Whale researcher hopes West Coast study could help protect North Atlantic right whales

New research that looks at shipping traffic in the Pacific Ocean could help the threatened North Atlantic right whale population on the East Coast.

The research tracked the safest places for ships to travel to avoid the areas where whales tend to form a pod, aiming to protect the species from ship collisions.

The research was led by Jessica Redfern, an ecologist, senior scientist and chair of the Spatial Ecology, Mapping and Assessment Program at the New England Aquarium in Boston.

When she conducted the research, she was working at a scientific institute in San Diego and working alongside shipping companies, the military, ecologists and air pollution regulators.

NOAA Fisheries/Twitter
NOAA Fisheries/Twitter

Her research looked at where and how fast ships are travelling and where whales are congregating.

"I think there is some hope that we can use these tools to understand changes in species locations and numbers as a result of this changing climate," Redfern said.

Redfern and the other scientists she was working with used data from seven specific years between 1991 to 2008.

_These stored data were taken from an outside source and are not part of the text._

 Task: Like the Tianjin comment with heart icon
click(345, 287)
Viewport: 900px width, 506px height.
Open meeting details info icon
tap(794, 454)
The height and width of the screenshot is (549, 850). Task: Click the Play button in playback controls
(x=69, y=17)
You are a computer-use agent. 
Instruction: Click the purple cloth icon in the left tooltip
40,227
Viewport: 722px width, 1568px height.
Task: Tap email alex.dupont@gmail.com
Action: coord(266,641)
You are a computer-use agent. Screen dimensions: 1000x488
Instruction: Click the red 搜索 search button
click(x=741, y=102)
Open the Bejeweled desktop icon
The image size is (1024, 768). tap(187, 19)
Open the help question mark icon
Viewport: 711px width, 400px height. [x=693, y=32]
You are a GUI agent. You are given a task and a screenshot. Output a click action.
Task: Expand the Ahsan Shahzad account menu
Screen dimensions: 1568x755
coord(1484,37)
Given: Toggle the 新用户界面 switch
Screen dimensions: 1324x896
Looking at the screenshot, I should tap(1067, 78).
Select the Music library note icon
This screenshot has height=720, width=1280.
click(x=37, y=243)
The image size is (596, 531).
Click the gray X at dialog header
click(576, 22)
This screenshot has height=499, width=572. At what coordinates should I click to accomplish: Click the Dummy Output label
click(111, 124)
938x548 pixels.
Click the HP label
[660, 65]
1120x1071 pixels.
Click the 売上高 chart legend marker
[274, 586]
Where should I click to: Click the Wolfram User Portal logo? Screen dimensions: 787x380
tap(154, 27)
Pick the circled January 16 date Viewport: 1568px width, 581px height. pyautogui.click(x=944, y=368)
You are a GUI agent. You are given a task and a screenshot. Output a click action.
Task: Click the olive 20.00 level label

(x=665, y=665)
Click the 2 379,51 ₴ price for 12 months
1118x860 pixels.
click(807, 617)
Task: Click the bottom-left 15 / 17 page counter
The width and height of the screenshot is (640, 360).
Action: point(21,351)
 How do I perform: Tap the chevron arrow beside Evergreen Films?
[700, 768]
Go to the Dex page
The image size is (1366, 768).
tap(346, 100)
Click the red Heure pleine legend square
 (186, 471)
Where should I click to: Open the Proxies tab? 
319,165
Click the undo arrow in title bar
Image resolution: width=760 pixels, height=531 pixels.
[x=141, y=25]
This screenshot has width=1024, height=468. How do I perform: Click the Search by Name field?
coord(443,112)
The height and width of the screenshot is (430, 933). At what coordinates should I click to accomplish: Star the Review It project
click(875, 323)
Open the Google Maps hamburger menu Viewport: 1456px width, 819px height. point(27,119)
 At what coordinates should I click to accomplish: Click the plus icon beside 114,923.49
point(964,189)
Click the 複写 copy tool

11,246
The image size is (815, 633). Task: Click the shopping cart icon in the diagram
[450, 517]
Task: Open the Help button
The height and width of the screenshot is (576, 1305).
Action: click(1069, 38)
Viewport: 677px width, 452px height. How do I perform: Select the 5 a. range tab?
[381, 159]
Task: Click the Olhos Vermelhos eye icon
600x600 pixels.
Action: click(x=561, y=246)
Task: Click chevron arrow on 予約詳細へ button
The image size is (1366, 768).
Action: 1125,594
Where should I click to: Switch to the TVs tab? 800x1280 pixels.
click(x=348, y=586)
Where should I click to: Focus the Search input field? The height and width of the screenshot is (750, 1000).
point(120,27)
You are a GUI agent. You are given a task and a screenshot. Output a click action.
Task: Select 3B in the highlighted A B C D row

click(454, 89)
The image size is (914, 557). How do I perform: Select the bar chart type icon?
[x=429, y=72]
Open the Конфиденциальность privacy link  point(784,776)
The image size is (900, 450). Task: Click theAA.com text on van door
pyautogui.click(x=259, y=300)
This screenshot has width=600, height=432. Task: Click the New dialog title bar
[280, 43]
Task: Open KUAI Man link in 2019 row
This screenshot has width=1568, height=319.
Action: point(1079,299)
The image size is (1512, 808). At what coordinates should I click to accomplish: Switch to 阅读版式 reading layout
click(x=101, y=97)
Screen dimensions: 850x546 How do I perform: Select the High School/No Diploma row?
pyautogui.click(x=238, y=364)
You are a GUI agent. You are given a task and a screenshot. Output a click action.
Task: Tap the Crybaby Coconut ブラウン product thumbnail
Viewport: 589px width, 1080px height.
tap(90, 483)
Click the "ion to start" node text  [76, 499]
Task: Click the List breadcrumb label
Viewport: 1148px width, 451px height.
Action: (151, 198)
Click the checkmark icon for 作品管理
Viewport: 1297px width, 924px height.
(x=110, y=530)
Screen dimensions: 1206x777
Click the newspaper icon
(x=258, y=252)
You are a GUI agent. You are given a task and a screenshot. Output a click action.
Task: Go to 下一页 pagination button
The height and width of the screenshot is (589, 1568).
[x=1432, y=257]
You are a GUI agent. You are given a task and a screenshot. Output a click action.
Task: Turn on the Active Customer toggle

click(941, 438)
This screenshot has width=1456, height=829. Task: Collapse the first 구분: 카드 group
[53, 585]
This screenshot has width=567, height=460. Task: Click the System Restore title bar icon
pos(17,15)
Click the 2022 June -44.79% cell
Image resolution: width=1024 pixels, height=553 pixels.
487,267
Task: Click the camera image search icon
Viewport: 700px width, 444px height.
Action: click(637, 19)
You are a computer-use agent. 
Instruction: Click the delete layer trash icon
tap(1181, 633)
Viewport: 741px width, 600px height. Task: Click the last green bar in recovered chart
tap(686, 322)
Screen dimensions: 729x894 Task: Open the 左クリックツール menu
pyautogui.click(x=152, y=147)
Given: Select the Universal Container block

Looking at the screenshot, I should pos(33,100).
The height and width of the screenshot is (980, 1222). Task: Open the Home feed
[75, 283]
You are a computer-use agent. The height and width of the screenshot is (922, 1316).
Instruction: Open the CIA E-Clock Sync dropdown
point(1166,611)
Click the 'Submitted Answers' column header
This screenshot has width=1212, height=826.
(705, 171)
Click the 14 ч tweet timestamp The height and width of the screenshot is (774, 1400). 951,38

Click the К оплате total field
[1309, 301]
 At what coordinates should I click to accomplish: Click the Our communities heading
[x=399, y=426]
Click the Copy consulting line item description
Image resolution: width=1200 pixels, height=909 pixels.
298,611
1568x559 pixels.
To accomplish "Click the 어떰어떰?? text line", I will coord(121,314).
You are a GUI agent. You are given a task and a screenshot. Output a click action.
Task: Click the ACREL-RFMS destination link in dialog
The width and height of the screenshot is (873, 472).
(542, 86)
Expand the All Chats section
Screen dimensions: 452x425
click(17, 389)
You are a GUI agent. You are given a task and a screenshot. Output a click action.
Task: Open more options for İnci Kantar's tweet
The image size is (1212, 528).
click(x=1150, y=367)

Through studying those years scientists were able to track changes in shipping traffic, driven by regulations to mitigate air pollution. Scientists could therefore predict where ships were headed.

In addition, scientists also tracked where whale populations were feeding year after year.

Redfern expected whale populations would feed in different areas of the ocean each year. Instead, high numbers of whales were returning to the same foraging grounds.

Peter Duley/NOAA Fisheries Northeast Fisheries Science Center
Peter Duley/NOAA Fisheries Northeast Fisheries Science Center

"I had expected that there would be more change in where they were occurring," Redfern said, "but it was also exciting because it meant that there could be some effective management strategies for protecting whales from being hit by ships."

Protecting whales

There are already measures in place to minimize ship strikes to whales, like speed restrictions and fishing zone closures in eastern Canadian waters. There has also been efforts to alter shipping lanes in the Bay of Fundy to protect whales.

But Redfern said scientists on the East Coast are still trying to understand where whales are occurring and the most effective measures to protect them, especially as the population has been shrinking off the U.S. East Coast.

Right whales have moved north and into the Gulf of St. Lawrence because their food supply, mainly crustaceans, has become abundant in that area since 2010.

Replicating her West Coast study on the East Coast could help forecast whale populations and develop specific restrictions in those areas.

To forecast where whales are congregating, Redfern's study looked at several elements including sea surface temperatures, water depth and salinity.

"We relate those to the number of whales and then use it to try to predict where they are."

Endangered species

North Atlantic right whales are an endangered species with a population hovering around 400 in recent years. There are only about 100 breeding females left.

"That is a really low number. And so that is something that worries me," Redfern said.

"It brings an urgency to this issue."

So far, nine right whales have been spotted during this year's calving season. One was injured by a ship in early January.

Ship strikes and entanglement in fishing gear have been cited as the cause of some right whale deaths in recent years.